— Start of Source material —

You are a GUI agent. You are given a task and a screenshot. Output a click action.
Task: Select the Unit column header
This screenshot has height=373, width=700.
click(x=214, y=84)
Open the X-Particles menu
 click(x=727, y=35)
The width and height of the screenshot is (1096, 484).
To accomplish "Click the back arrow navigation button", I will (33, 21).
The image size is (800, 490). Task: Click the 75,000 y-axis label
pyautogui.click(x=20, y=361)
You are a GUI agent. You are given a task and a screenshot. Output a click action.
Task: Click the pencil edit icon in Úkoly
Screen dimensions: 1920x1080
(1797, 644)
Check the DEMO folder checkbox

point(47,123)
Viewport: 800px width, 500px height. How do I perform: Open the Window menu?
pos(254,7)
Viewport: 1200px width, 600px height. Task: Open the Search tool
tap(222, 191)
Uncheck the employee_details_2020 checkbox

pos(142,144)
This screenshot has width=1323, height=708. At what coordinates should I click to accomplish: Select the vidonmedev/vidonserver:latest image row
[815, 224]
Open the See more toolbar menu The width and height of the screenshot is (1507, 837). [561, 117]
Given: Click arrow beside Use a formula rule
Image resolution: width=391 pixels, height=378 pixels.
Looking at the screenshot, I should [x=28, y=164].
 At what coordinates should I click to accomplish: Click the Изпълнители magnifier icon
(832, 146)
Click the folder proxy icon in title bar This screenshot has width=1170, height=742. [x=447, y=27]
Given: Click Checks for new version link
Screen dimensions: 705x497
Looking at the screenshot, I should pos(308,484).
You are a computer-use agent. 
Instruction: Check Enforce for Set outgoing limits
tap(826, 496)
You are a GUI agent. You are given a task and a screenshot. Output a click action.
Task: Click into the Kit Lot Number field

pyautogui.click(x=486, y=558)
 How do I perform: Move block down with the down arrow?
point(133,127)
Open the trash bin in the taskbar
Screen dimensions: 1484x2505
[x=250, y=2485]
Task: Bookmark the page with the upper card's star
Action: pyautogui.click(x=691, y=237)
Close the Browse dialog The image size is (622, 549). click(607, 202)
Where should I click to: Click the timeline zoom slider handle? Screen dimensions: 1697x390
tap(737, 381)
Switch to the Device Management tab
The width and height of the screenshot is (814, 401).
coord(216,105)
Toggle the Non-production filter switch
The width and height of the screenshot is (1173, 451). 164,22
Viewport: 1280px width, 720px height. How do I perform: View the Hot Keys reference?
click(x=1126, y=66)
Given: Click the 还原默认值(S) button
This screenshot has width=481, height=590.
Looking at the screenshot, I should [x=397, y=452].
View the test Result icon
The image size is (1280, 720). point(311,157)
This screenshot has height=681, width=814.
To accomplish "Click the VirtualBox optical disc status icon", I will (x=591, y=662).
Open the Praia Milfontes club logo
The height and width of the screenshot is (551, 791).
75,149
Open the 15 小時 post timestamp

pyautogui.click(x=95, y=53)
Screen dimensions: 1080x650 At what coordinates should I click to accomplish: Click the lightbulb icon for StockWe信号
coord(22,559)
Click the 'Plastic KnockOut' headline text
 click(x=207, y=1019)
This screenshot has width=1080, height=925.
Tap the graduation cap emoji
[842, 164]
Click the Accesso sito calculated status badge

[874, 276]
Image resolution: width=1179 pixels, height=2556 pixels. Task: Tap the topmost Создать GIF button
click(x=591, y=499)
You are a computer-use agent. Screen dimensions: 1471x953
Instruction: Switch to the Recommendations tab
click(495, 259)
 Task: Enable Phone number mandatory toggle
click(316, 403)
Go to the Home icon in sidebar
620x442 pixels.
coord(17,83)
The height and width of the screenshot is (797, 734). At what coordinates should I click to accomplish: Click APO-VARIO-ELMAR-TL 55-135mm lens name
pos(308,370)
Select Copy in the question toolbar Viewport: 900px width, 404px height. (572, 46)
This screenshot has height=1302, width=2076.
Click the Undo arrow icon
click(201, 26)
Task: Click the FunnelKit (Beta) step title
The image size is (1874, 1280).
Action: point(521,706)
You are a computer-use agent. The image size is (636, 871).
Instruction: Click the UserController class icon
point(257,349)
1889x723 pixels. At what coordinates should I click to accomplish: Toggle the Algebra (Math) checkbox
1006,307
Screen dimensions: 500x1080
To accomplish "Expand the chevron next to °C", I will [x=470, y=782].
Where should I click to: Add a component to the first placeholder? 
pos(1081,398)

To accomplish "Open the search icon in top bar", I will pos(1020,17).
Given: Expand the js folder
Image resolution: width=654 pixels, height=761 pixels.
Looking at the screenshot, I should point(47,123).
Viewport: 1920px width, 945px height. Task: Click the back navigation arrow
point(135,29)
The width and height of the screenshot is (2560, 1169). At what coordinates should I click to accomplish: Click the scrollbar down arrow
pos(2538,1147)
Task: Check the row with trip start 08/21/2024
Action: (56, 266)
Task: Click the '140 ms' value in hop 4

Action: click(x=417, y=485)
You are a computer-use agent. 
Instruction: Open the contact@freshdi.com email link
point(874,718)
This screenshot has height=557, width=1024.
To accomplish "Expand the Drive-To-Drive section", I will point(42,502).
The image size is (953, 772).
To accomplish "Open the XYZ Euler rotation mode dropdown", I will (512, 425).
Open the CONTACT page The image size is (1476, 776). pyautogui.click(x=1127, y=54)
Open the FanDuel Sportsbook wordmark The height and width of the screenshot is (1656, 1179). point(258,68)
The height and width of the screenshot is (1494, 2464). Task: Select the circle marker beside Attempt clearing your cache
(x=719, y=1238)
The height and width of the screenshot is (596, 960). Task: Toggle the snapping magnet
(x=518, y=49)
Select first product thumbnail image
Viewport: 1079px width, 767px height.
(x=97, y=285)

— End of Source material —

# To do
Return every line of the rows above, reproducing each one unchanged.

# Correct answer
You are a GUI agent. You are given a task and a screenshot. Output a click action.
Task: Select the Unit column header
This screenshot has height=373, width=700.
click(x=214, y=84)
Open the X-Particles menu
 click(x=727, y=35)
The width and height of the screenshot is (1096, 484).
To accomplish "Click the back arrow navigation button", I will (33, 21).
The image size is (800, 490). Task: Click the 75,000 y-axis label
pyautogui.click(x=20, y=361)
You are a GUI agent. You are given a task and a screenshot. Output a click action.
Task: Click the pencil edit icon in Úkoly
Screen dimensions: 1920x1080
(1797, 644)
Check the DEMO folder checkbox

point(47,123)
Viewport: 800px width, 500px height. How do I perform: Open the Window menu?
pos(254,7)
Viewport: 1200px width, 600px height. Task: Open the Search tool
tap(222, 191)
Uncheck the employee_details_2020 checkbox

pos(142,144)
This screenshot has width=1323, height=708. At what coordinates should I click to accomplish: Select the vidonmedev/vidonserver:latest image row
[815, 224]
Open the See more toolbar menu The width and height of the screenshot is (1507, 837). [561, 117]
Given: Click arrow beside Use a formula rule
Image resolution: width=391 pixels, height=378 pixels.
Looking at the screenshot, I should [x=28, y=164].
 At what coordinates should I click to accomplish: Click the Изпълнители magnifier icon
(832, 146)
Click the folder proxy icon in title bar This screenshot has width=1170, height=742. [x=447, y=27]
Given: Click Checks for new version link
Screen dimensions: 705x497
Looking at the screenshot, I should pos(308,484).
You are a computer-use agent. 
Instruction: Check Enforce for Set outgoing limits
tap(826, 496)
You are a GUI agent. You are given a task and a screenshot. Output a click action.
Task: Click into the Kit Lot Number field

pyautogui.click(x=486, y=558)
 How do I perform: Move block down with the down arrow?
point(133,127)
Open the trash bin in the taskbar
Screen dimensions: 1484x2505
[x=250, y=2485]
Task: Bookmark the page with the upper card's star
Action: pyautogui.click(x=691, y=237)
Close the Browse dialog The image size is (622, 549). click(607, 202)
Where should I click to: Click the timeline zoom slider handle? Screen dimensions: 1697x390
tap(737, 381)
Switch to the Device Management tab
The width and height of the screenshot is (814, 401).
coord(216,105)
Toggle the Non-production filter switch
The width and height of the screenshot is (1173, 451). 164,22
Viewport: 1280px width, 720px height. How do I perform: View the Hot Keys reference?
click(x=1126, y=66)
Given: Click the 还原默认值(S) button
This screenshot has width=481, height=590.
Looking at the screenshot, I should [x=397, y=452].
View the test Result icon
The image size is (1280, 720). point(311,157)
This screenshot has height=681, width=814.
To accomplish "Click the VirtualBox optical disc status icon", I will (x=591, y=662).
Open the Praia Milfontes club logo
The height and width of the screenshot is (551, 791).
75,149
Open the 15 小時 post timestamp

pyautogui.click(x=95, y=53)
Screen dimensions: 1080x650 At what coordinates should I click to accomplish: Click the lightbulb icon for StockWe信号
coord(22,559)
Click the 'Plastic KnockOut' headline text
 click(x=207, y=1019)
This screenshot has width=1080, height=925.
Tap the graduation cap emoji
[842, 164]
Click the Accesso sito calculated status badge

[874, 276]
Image resolution: width=1179 pixels, height=2556 pixels. Task: Tap the topmost Создать GIF button
click(x=591, y=499)
You are a computer-use agent. Screen dimensions: 1471x953
Instruction: Switch to the Recommendations tab
click(495, 259)
 Task: Enable Phone number mandatory toggle
click(316, 403)
Go to the Home icon in sidebar
620x442 pixels.
coord(17,83)
The height and width of the screenshot is (797, 734). At what coordinates should I click to accomplish: Click APO-VARIO-ELMAR-TL 55-135mm lens name
pos(308,370)
Select Copy in the question toolbar Viewport: 900px width, 404px height. (572, 46)
This screenshot has height=1302, width=2076.
Click the Undo arrow icon
click(201, 26)
Task: Click the FunnelKit (Beta) step title
The image size is (1874, 1280).
Action: point(521,706)
You are a computer-use agent. The image size is (636, 871).
Instruction: Click the UserController class icon
point(257,349)
1889x723 pixels. At what coordinates should I click to accomplish: Toggle the Algebra (Math) checkbox
1006,307
Screen dimensions: 500x1080
To accomplish "Expand the chevron next to °C", I will [x=470, y=782].
Where should I click to: Add a component to the first placeholder? 
pos(1081,398)

To accomplish "Open the search icon in top bar", I will pos(1020,17).
Given: Expand the js folder
Image resolution: width=654 pixels, height=761 pixels.
Looking at the screenshot, I should point(47,123).
Viewport: 1920px width, 945px height. Task: Click the back navigation arrow
point(135,29)
The width and height of the screenshot is (2560, 1169). At what coordinates should I click to accomplish: Click the scrollbar down arrow
pos(2538,1147)
Task: Check the row with trip start 08/21/2024
Action: (56, 266)
Task: Click the '140 ms' value in hop 4

Action: click(x=417, y=485)
You are a computer-use agent. 
Instruction: Open the contact@freshdi.com email link
point(874,718)
This screenshot has height=557, width=1024.
To accomplish "Expand the Drive-To-Drive section", I will point(42,502).
The image size is (953, 772).
To accomplish "Open the XYZ Euler rotation mode dropdown", I will (512, 425).
Open the CONTACT page The image size is (1476, 776). pyautogui.click(x=1127, y=54)
Open the FanDuel Sportsbook wordmark The height and width of the screenshot is (1656, 1179). point(258,68)
The height and width of the screenshot is (1494, 2464). Task: Select the circle marker beside Attempt clearing your cache
(x=719, y=1238)
The height and width of the screenshot is (596, 960). Task: Toggle the snapping magnet
(x=518, y=49)
Select first product thumbnail image
Viewport: 1079px width, 767px height.
(x=97, y=285)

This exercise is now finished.